··· EXTRACTED MATERIAL ···

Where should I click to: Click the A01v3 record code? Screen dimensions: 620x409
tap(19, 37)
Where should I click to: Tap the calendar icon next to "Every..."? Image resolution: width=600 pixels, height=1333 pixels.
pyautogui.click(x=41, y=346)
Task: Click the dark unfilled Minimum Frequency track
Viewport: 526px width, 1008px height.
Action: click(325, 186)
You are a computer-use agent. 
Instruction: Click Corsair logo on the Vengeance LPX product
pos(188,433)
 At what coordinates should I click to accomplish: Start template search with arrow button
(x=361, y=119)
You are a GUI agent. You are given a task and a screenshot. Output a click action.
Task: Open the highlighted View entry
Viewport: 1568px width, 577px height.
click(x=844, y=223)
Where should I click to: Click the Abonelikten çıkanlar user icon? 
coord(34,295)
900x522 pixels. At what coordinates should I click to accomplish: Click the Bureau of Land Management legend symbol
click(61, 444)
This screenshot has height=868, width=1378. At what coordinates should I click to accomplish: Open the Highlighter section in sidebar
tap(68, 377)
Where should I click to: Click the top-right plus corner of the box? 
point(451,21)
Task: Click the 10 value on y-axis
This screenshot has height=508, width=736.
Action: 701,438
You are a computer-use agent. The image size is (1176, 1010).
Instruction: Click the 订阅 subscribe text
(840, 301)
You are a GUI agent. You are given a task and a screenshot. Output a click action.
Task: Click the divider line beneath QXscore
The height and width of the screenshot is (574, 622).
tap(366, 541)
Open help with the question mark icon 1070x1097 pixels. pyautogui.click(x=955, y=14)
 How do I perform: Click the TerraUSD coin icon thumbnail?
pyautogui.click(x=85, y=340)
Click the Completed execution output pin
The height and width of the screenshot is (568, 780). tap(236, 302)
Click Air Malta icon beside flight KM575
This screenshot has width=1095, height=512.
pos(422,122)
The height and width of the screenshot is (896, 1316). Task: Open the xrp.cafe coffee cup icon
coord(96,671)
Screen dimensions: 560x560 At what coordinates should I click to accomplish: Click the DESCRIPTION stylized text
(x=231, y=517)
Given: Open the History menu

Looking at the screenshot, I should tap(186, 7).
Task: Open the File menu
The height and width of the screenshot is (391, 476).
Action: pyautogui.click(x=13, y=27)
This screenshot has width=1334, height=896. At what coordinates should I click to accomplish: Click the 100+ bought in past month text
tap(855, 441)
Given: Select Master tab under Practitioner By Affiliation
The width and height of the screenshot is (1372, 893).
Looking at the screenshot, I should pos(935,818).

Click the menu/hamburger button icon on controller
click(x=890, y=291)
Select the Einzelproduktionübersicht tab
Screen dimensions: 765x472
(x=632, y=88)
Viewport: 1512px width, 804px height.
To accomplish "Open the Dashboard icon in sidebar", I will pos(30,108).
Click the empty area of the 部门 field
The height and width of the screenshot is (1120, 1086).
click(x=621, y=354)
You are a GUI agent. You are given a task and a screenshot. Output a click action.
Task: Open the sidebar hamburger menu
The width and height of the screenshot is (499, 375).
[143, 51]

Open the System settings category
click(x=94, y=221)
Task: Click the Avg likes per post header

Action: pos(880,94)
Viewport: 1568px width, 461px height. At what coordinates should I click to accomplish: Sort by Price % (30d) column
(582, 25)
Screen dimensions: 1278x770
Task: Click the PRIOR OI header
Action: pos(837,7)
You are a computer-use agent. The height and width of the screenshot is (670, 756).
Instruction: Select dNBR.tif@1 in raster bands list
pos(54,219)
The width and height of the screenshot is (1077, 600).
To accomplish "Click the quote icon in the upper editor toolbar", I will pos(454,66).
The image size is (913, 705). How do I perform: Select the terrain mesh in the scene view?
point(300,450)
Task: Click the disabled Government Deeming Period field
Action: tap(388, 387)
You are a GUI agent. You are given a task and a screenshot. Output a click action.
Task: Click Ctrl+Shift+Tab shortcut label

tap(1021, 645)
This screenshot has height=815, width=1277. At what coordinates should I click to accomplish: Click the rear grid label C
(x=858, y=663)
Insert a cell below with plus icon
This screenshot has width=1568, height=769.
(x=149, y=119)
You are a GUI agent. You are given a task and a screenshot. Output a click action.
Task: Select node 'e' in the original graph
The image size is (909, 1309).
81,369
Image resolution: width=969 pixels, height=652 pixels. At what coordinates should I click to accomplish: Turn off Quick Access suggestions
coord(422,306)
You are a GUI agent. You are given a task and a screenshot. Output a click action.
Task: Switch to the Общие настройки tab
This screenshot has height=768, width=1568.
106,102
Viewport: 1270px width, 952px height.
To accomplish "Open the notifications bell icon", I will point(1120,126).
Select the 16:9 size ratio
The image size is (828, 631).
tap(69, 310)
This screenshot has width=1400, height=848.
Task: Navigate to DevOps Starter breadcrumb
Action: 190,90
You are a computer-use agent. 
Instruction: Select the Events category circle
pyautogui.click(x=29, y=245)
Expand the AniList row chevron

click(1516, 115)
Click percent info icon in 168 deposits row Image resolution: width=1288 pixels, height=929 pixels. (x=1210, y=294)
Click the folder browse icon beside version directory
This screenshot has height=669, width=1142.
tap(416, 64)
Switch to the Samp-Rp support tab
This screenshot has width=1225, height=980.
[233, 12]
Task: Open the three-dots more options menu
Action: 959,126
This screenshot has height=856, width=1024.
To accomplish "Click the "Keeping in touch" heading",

···

### EXERCISE DESCRIPTION
Put every line of the material above into a numbered list, leaving out the blank lines.

### RESPONSE BELOW
1. Where should I click to: Click the A01v3 record code? Screen dimensions: 620x409
2. tap(19, 37)
3. Where should I click to: Tap the calendar icon next to "Every..."? Image resolution: width=600 pixels, height=1333 pixels.
4. pyautogui.click(x=41, y=346)
5. Task: Click the dark unfilled Minimum Frequency track
6. Viewport: 526px width, 1008px height.
7. Action: click(325, 186)
8. You are a computer-use agent. 
9. Instruction: Click Corsair logo on the Vengeance LPX product
10. pos(188,433)
11.  At what coordinates should I click to accomplish: Start template search with arrow button
12. (x=361, y=119)
13. You are a GUI agent. You are given a task and a screenshot. Output a click action.
14. Task: Open the highlighted View entry
15. Viewport: 1568px width, 577px height.
16. click(x=844, y=223)
17. Where should I click to: Click the Abonelikten çıkanlar user icon? 
18. coord(34,295)
19. 900x522 pixels. At what coordinates should I click to accomplish: Click the Bureau of Land Management legend symbol
20. click(61, 444)
21. This screenshot has height=868, width=1378. At what coordinates should I click to accomplish: Open the Highlighter section in sidebar
22. tap(68, 377)
23. Where should I click to: Click the top-right plus corner of the box? 
24. point(451,21)
25. Task: Click the 10 value on y-axis
26. This screenshot has height=508, width=736.
27. Action: 701,438
28. You are a computer-use agent. The image size is (1176, 1010).
29. Instruction: Click the 订阅 subscribe text
30. (840, 301)
31. You are a GUI agent. You are given a task and a screenshot. Output a click action.
32. Task: Click the divider line beneath QXscore
33. The height and width of the screenshot is (574, 622).
34. tap(366, 541)
35. Open help with the question mark icon 1070x1097 pixels. pyautogui.click(x=955, y=14)
36.  How do I perform: Click the TerraUSD coin icon thumbnail?
37. pyautogui.click(x=85, y=340)
38. Click the Completed execution output pin
39. The height and width of the screenshot is (568, 780). tap(236, 302)
40. Click Air Malta icon beside flight KM575
41. This screenshot has width=1095, height=512.
42. pos(422,122)
43. The height and width of the screenshot is (896, 1316). Task: Open the xrp.cafe coffee cup icon
44. coord(96,671)
45. Screen dimensions: 560x560 At what coordinates should I click to accomplish: Click the DESCRIPTION stylized text
46. (x=231, y=517)
47. Given: Open the History menu
48. Looking at the screenshot, I should tap(186, 7).
49. Task: Open the File menu
50. The height and width of the screenshot is (391, 476).
51. Action: pyautogui.click(x=13, y=27)
52. This screenshot has width=1334, height=896. At what coordinates should I click to accomplish: Click the 100+ bought in past month text
53. tap(855, 441)
54. Given: Select Master tab under Practitioner By Affiliation
55. The width and height of the screenshot is (1372, 893).
56. Looking at the screenshot, I should pos(935,818).
57. Click the menu/hamburger button icon on controller
58. click(x=890, y=291)
59. Select the Einzelproduktionübersicht tab
60. Screen dimensions: 765x472
61. (x=632, y=88)
62. Viewport: 1512px width, 804px height.
63. To accomplish "Open the Dashboard icon in sidebar", I will pos(30,108).
64. Click the empty area of the 部门 field
65. The height and width of the screenshot is (1120, 1086).
66. click(x=621, y=354)
67. You are a GUI agent. You are given a task and a screenshot. Output a click action.
68. Task: Open the sidebar hamburger menu
69. The width and height of the screenshot is (499, 375).
70. [143, 51]
71. Open the System settings category
72. click(x=94, y=221)
73. Task: Click the Avg likes per post header
74. Action: pos(880,94)
75. Viewport: 1568px width, 461px height. At what coordinates should I click to accomplish: Sort by Price % (30d) column
76. (582, 25)
77. Screen dimensions: 1278x770
78. Task: Click the PRIOR OI header
79. Action: pos(837,7)
80. You are a computer-use agent. The height and width of the screenshot is (670, 756).
81. Instruction: Select dNBR.tif@1 in raster bands list
82. pos(54,219)
83. The width and height of the screenshot is (1077, 600).
84. To accomplish "Click the quote icon in the upper editor toolbar", I will pos(454,66).
85. The image size is (913, 705). How do I perform: Select the terrain mesh in the scene view?
86. point(300,450)
87. Task: Click the disabled Government Deeming Period field
88. Action: tap(388, 387)
89. You are a GUI agent. You are given a task and a screenshot. Output a click action.
90. Task: Click Ctrl+Shift+Tab shortcut label
91. tap(1021, 645)
92. This screenshot has height=815, width=1277. At what coordinates should I click to accomplish: Click the rear grid label C
93. (x=858, y=663)
94. Insert a cell below with plus icon
95. This screenshot has width=1568, height=769.
96. (x=149, y=119)
97. You are a GUI agent. You are given a task and a screenshot. Output a click action.
98. Task: Select node 'e' in the original graph
99. The image size is (909, 1309).
100. 81,369
101. Image resolution: width=969 pixels, height=652 pixels. At what coordinates should I click to accomplish: Turn off Quick Access suggestions
102. coord(422,306)
103. You are a GUI agent. You are given a task and a screenshot. Output a click action.
104. Task: Switch to the Общие настройки tab
105. This screenshot has height=768, width=1568.
106. 106,102
107. Viewport: 1270px width, 952px height.
108. To accomplish "Open the notifications bell icon", I will point(1120,126).
109. Select the 16:9 size ratio
110. The image size is (828, 631).
111. tap(69, 310)
112. This screenshot has width=1400, height=848.
113. Task: Navigate to DevOps Starter breadcrumb
114. Action: 190,90
115. You are a computer-use agent. 
116. Instruction: Select the Events category circle
117. pyautogui.click(x=29, y=245)
118. Expand the AniList row chevron
119. click(1516, 115)
120. Click percent info icon in 168 deposits row Image resolution: width=1288 pixels, height=929 pixels. (x=1210, y=294)
121. Click the folder browse icon beside version directory
122. This screenshot has height=669, width=1142.
123. tap(416, 64)
124. Switch to the Samp-Rp support tab
125. This screenshot has width=1225, height=980.
126. [233, 12]
127. Task: Open the three-dots more options menu
128. Action: 959,126
129. This screenshot has height=856, width=1024.
130. To accomplish "Click the "Keeping in touch" heading",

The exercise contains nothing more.